Unfortunately, without an effective leadership team to maintain program focus and determine priorities, it does not take long for effectively implemented change to become derailed by higher priorities or a lack of acceptance from others after the consultant departs. The cost of changes that fail (or then the regression of success) goes far beyond financial cost or foregone revenue. When changes fail and programs regress in organizations, employees and physicians begin to lose trust in the leadership of the organization. They become frustrated, cynical, and begin to give up. Employees and physicians often turn into chronic complainers, making future change efforts even less likely to succeed.

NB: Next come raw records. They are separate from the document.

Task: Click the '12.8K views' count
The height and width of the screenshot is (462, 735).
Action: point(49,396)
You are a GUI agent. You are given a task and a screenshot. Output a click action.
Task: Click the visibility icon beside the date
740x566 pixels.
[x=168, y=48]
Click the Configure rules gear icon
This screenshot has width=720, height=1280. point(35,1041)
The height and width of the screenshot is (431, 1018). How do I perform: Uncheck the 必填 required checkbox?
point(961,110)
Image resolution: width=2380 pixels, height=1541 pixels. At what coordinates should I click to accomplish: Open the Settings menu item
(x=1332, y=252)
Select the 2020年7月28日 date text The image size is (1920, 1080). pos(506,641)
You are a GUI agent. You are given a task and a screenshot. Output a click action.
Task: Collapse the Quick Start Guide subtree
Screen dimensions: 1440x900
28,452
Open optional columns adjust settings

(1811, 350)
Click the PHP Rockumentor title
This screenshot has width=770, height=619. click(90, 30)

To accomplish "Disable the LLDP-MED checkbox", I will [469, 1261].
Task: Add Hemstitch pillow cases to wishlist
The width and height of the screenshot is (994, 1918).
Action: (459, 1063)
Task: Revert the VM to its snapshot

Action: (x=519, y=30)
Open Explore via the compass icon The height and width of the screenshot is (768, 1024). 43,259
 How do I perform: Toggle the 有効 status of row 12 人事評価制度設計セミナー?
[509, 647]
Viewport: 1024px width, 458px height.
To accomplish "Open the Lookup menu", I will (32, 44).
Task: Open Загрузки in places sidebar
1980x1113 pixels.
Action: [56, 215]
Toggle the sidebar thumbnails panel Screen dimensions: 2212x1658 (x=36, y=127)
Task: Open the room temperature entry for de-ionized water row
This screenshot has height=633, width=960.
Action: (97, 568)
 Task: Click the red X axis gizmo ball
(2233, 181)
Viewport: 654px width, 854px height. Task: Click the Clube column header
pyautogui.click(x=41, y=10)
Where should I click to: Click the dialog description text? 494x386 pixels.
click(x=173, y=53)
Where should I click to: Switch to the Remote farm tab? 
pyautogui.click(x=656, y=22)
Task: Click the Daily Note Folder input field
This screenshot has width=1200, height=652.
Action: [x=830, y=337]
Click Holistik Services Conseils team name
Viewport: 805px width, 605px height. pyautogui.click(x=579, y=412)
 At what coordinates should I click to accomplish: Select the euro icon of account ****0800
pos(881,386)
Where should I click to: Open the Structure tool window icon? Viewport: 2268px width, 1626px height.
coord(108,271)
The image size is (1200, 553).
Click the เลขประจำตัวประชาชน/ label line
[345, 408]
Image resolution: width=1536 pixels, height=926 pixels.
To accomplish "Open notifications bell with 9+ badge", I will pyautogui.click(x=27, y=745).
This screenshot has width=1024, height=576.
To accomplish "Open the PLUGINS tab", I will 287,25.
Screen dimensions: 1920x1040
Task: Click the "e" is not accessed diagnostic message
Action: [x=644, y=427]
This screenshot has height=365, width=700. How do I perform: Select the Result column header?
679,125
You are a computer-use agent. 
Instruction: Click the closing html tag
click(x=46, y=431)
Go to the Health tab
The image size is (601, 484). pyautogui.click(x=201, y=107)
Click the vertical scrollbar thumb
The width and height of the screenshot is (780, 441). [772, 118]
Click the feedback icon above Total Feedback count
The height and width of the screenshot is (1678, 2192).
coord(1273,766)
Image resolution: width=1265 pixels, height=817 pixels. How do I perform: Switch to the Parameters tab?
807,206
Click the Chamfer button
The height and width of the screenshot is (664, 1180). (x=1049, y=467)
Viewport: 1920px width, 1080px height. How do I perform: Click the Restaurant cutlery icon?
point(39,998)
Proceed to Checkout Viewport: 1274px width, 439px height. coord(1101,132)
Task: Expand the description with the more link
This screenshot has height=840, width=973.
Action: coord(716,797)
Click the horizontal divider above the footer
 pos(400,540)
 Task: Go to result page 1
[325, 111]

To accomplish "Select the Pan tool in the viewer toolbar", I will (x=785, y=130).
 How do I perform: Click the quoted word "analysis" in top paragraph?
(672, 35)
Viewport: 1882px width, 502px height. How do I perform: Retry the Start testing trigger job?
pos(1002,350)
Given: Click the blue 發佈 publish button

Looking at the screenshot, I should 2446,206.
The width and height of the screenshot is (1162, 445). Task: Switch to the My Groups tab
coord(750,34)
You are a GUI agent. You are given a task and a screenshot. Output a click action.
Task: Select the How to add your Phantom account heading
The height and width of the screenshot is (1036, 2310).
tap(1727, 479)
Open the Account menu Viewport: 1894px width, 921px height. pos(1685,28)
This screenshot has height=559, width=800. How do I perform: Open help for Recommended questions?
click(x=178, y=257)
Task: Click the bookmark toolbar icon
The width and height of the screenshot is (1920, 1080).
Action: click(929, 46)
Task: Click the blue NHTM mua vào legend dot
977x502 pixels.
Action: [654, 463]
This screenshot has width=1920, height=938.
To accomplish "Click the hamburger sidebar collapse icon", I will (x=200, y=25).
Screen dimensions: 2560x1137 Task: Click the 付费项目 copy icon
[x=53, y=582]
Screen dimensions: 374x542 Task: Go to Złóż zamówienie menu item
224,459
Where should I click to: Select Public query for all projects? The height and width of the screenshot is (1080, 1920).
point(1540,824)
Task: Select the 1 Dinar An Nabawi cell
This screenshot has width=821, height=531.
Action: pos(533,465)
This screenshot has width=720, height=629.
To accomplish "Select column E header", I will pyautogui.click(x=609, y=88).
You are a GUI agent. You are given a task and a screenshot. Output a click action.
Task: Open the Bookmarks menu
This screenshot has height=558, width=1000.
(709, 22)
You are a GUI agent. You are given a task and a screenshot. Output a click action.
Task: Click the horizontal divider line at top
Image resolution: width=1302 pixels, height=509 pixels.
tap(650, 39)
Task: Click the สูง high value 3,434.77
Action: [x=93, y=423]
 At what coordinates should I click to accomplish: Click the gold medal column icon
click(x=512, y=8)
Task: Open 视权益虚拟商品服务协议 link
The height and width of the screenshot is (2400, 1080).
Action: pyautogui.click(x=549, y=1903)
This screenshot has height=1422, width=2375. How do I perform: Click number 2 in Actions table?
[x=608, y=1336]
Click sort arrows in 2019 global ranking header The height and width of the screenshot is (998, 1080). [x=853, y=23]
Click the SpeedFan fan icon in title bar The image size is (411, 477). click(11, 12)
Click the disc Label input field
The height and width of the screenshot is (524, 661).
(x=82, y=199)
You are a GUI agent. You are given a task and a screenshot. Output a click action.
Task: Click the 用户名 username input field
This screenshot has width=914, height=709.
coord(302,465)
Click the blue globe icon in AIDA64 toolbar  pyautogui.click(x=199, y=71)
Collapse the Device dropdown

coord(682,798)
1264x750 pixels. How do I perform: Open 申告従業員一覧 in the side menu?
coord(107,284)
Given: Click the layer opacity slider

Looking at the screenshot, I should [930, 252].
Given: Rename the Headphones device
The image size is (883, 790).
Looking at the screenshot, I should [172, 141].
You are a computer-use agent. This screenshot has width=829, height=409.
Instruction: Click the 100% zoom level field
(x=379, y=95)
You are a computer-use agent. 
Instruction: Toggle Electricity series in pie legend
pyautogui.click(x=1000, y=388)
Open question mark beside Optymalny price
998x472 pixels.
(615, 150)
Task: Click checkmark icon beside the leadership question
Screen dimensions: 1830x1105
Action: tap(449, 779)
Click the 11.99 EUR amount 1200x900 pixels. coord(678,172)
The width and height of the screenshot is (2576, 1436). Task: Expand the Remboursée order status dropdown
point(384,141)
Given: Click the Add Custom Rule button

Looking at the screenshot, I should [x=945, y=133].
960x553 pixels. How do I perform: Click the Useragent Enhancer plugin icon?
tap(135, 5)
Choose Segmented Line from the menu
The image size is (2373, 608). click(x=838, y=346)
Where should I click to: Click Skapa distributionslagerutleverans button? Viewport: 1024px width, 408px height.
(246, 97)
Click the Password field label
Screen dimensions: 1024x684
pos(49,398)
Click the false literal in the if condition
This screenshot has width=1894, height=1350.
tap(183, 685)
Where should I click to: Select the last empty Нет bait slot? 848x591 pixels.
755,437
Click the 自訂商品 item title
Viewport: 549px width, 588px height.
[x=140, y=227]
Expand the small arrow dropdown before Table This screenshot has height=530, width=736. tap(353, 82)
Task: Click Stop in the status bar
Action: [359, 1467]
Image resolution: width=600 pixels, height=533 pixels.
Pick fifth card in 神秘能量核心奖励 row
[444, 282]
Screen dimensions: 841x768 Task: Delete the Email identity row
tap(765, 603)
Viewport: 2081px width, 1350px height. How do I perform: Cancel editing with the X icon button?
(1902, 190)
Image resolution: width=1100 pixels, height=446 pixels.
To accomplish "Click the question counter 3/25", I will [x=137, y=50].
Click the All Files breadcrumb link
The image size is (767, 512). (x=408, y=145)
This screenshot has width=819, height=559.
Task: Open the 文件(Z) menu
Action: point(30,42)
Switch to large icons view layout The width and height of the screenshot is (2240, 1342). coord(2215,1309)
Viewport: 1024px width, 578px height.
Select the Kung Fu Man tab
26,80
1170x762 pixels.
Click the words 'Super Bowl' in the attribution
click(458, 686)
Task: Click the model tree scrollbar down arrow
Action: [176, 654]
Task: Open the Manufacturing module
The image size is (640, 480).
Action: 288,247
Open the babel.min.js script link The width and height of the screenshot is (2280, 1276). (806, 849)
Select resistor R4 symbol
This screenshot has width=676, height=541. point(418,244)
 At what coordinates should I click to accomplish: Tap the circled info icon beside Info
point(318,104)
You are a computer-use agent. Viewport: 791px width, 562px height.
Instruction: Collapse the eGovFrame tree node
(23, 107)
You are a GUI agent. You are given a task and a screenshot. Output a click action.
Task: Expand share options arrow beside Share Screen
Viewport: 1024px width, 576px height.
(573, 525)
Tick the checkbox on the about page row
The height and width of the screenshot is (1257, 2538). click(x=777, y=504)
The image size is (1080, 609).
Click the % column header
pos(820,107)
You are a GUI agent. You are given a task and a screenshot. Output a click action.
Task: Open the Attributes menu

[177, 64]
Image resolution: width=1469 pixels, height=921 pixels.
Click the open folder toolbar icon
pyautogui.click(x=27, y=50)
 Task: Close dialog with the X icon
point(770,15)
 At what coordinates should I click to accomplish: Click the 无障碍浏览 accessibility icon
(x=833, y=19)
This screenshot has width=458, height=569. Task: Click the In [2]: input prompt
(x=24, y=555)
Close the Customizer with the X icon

Most hospitals have medical staff development plans that are built on practice succession planning to assure continuity of medical staff services based at the hospital. Too frequently the need for managerial succession planning (particularly within perioperative services) goes unrecognized. There is a need for proactive identification of individuals from within the ranks (nursing; medical staff; management; etc) who can be mentored to develop their skills in inspiring excellence in themselves, their peers, staff, and their organizations (in addition to the traditional organizational and financial skills). Leaders need to be developed to support healthier organizations that produce higher levels of results. Leaders must be developed to act more like coaches within organizations. Performance and morale improves remarkably when leaders possess the ability to motivate and inspire employees and peers just like some of the great sports coaches. When an organizational culture is established and an atmosphere is developed where individuals are encouraged and nurtured to thrive the following typically results:

  • Improved recruitment and retention of highly skilled staff;
  • Continuity of effective management;
  • Improved work processes and reduced problems;
  • Improved relationships with employees, bosses,and peers;
  • Development of concrete strategies to achieve their goals;
  • Ability to delegate tasks and spend more time managing people;
  • A sense of energy and passion for what people do;
  • Improved OR productivity;
  • Improved case start times;
  • Decreased turnaround times;
  • Decreased total case times;
  • •And last but not least – IMPROVED OR EFFICIENCIES!!